| Common Crawl contains the HTML? I wonder how this is legal and considered acceptable. I wish I knew how even Google and others get away with scraping content, saving it, and utilizing it for profit without sharing any revenue with the original webmasters. I know people can opt out of crawling, for those that actually respect that. But still, am I the only one who feels like this is wrong? I guess I have this view that your domain is yours, and you invite the public in like an open house. It's my house, my property, and the door is open, where people can come in and look around at my stuff. But the expectation is that only locals will arrive, in small number, and they'll be good guests. If someone is breaking the lock on the bedroom door and going through the private drawers, that's wrong. If someone is taking photographs of everything, to then create a virtual tour of my house they charge for, that's wrong. The expectation is you're being nice by providing free and open access to information you created and own, and people should behave courteous to that. Then if you as the webmaster choose, you can provide an API, or database dumps for people to download, along with the licensing terms. That is when it feels right for people to do things like this with the data, because you intentionally provided it through a non-personal interface. To me the web is still a personal interface. I expect humans to use it, in an ordinary human-like way where it is somewhat ephemeral and courteous. I feel like Google cheated their way to success, and Common Crawl is stealing to rise their position in an unfair similar manner. These all seem like parasites to me. They didn't create anything, they just steal it en masse. There's so many businesses like that, such as Domain Tools that gets rich by hoarding everyone's contact details from WHOIS:
http://whois.domaintools.com/commoncrawl.org They have a screenshot history they won't ever delete even if you ask nicely. Here is a picture of Common Crawl from 2011:
http://thumbnails.domaintools.com/domaintools/2016-01-08T19:... |
Well, here's the answer: "transformative" reuse of content is explicitly permitted under copyright law. Simply reproducing the content and charging for it would not fall under this provision, but building an archive of publicly available information is - quite appropriately, permissible.

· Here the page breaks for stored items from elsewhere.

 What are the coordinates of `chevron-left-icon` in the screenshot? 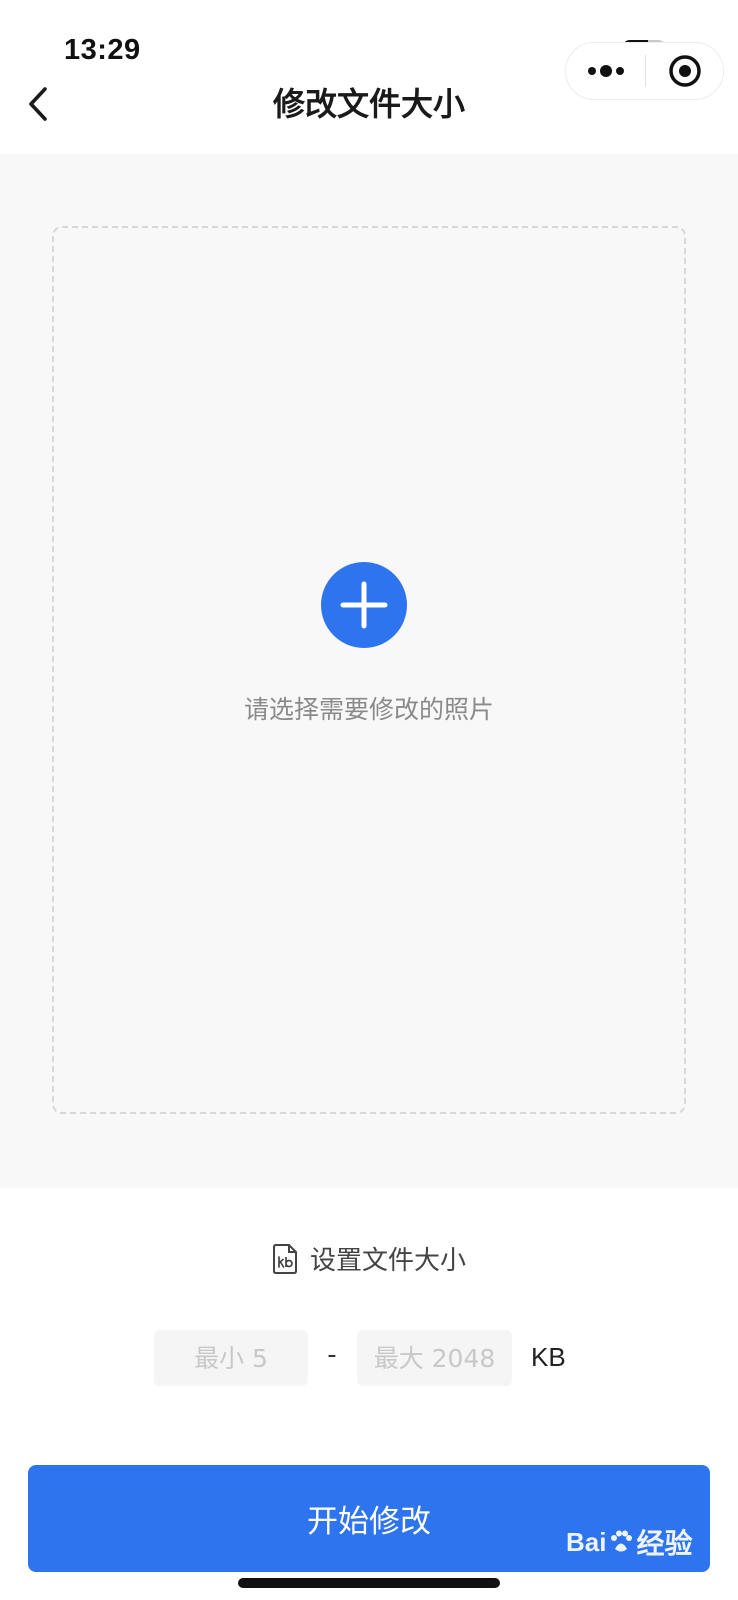 It's located at (38, 104).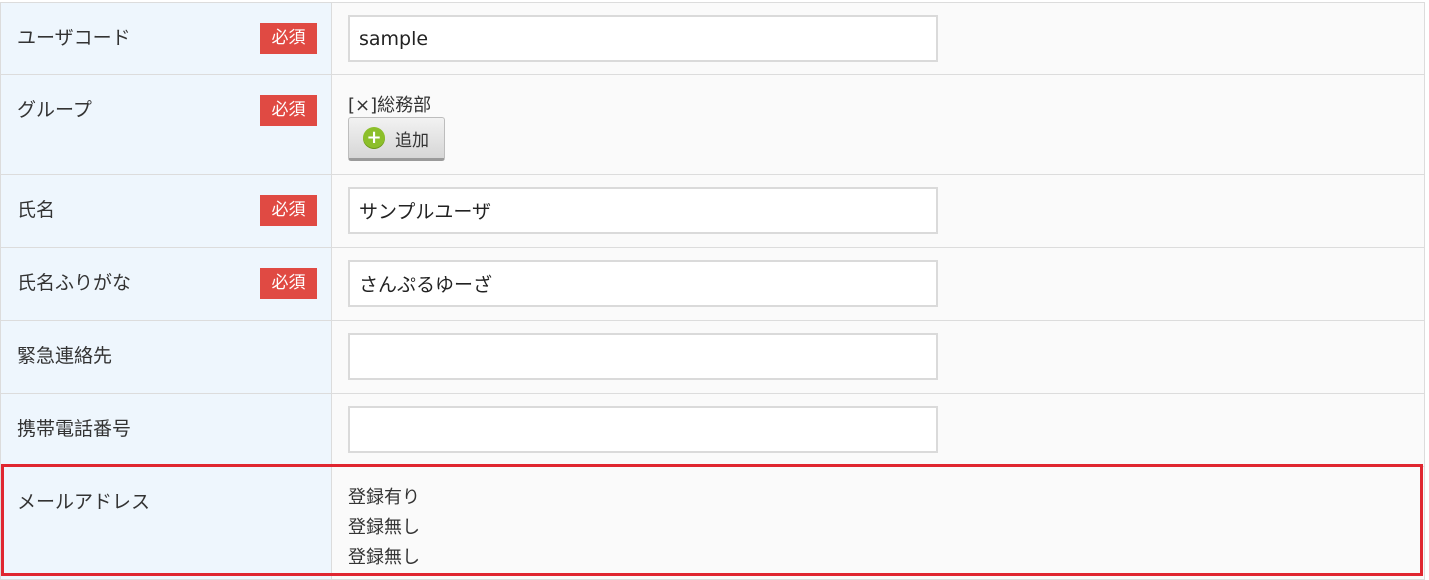 This screenshot has width=1429, height=580. What do you see at coordinates (74, 38) in the screenshot?
I see `field-label: ユーザコード` at bounding box center [74, 38].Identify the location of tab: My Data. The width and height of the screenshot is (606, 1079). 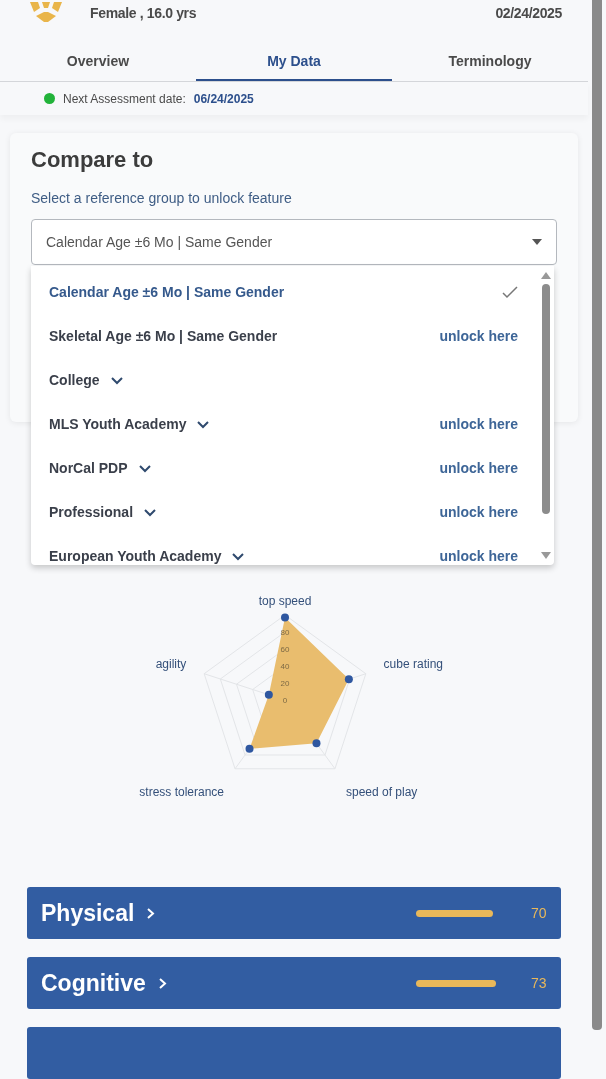
(294, 54).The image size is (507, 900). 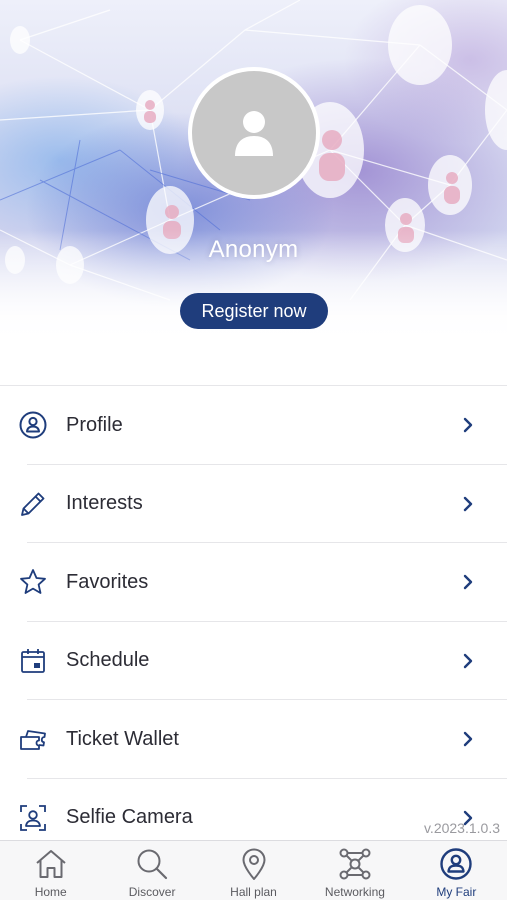 What do you see at coordinates (152, 864) in the screenshot?
I see `search-icon` at bounding box center [152, 864]. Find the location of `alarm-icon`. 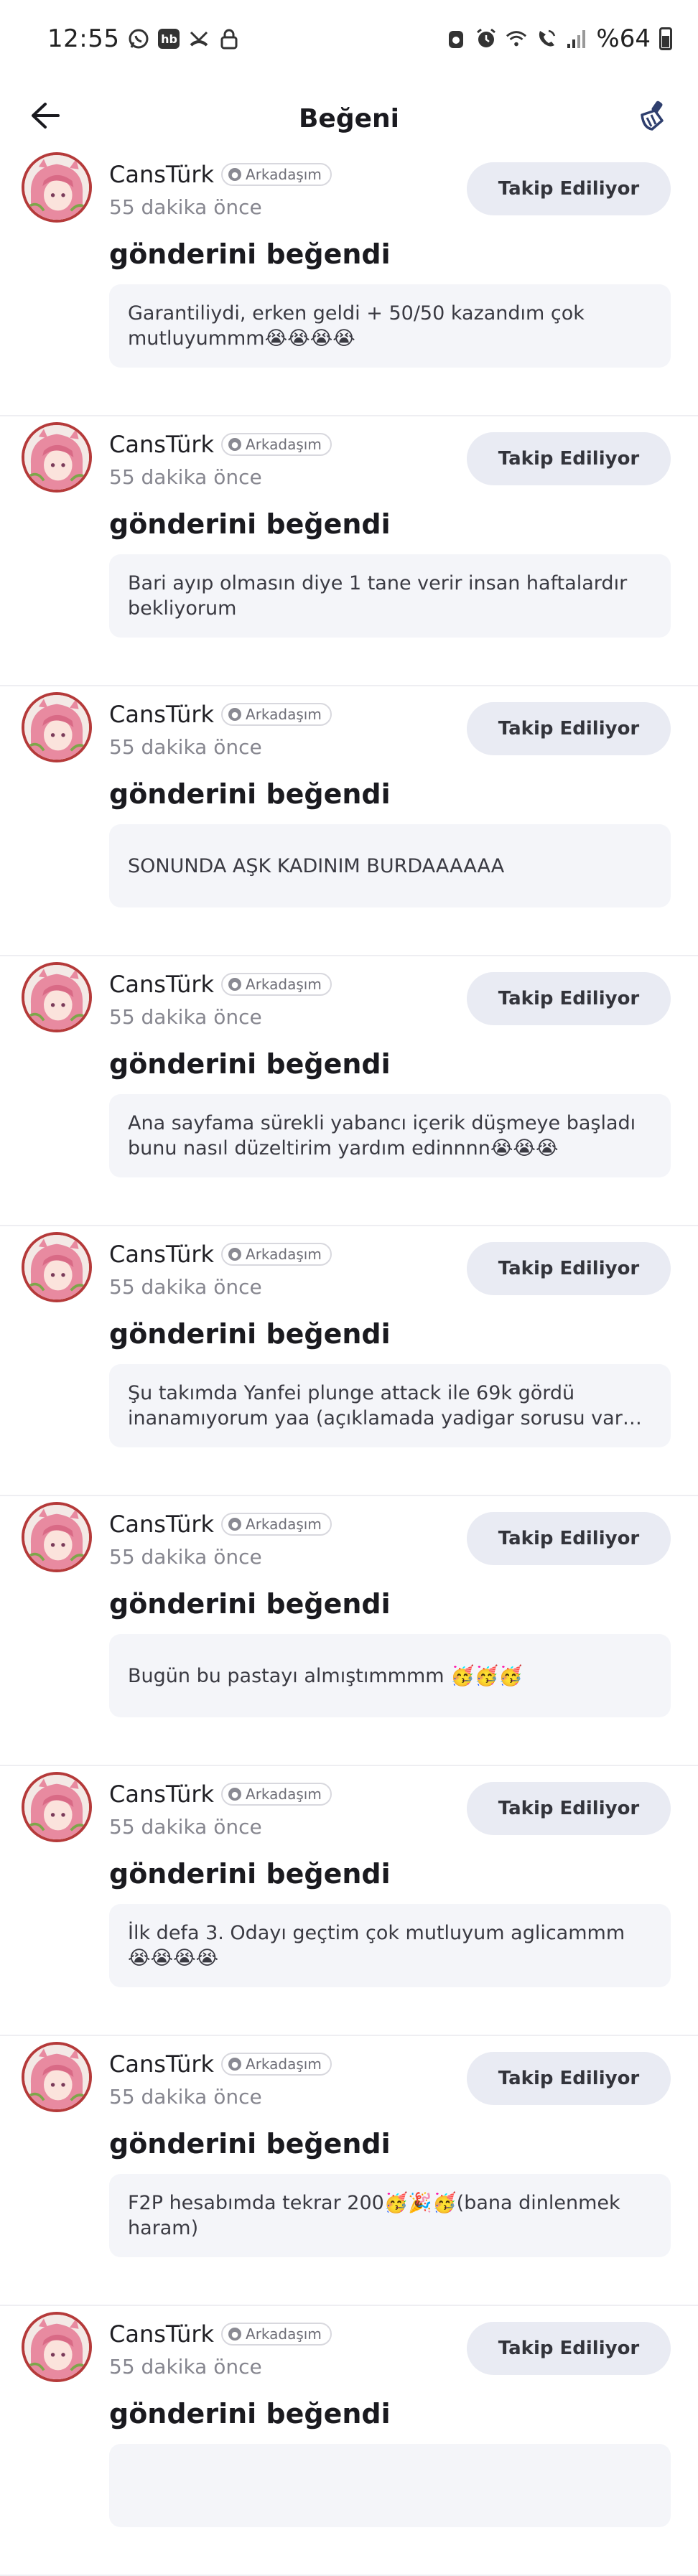

alarm-icon is located at coordinates (456, 39).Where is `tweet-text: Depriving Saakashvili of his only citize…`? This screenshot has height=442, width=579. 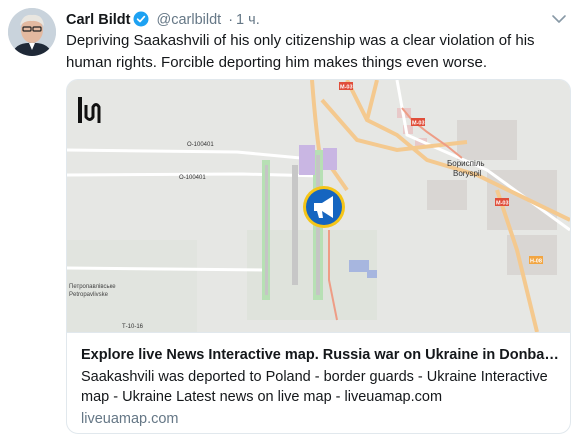 tweet-text: Depriving Saakashvili of his only citize… is located at coordinates (300, 52).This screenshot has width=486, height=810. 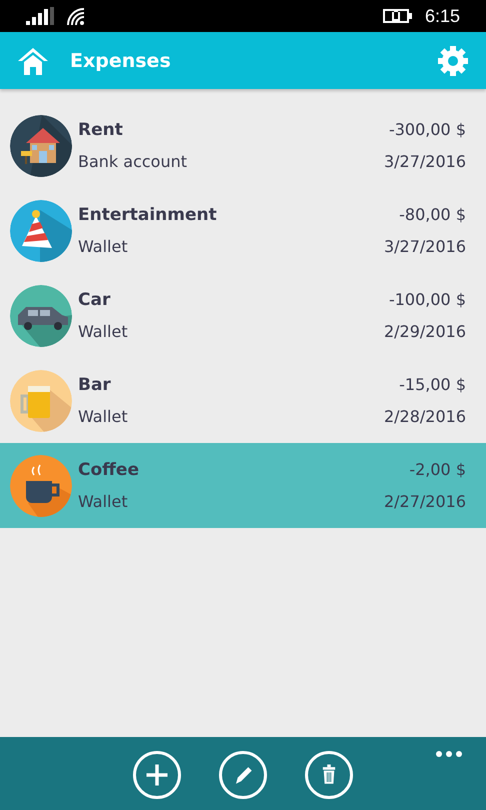 I want to click on expense-account: Bank account, so click(x=133, y=162).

There was recently a very large court case regarding this principle and its application to Google Books. Google won, by demonstrating that their search index is not equivalent to and does not affect the market for the original work - a "transformative" use.
Sharing is good. Publicly available works achieve their aims only by being consumed by others - anyone who publishes a work free of charge should expect it to be, and remain, publicly accessible.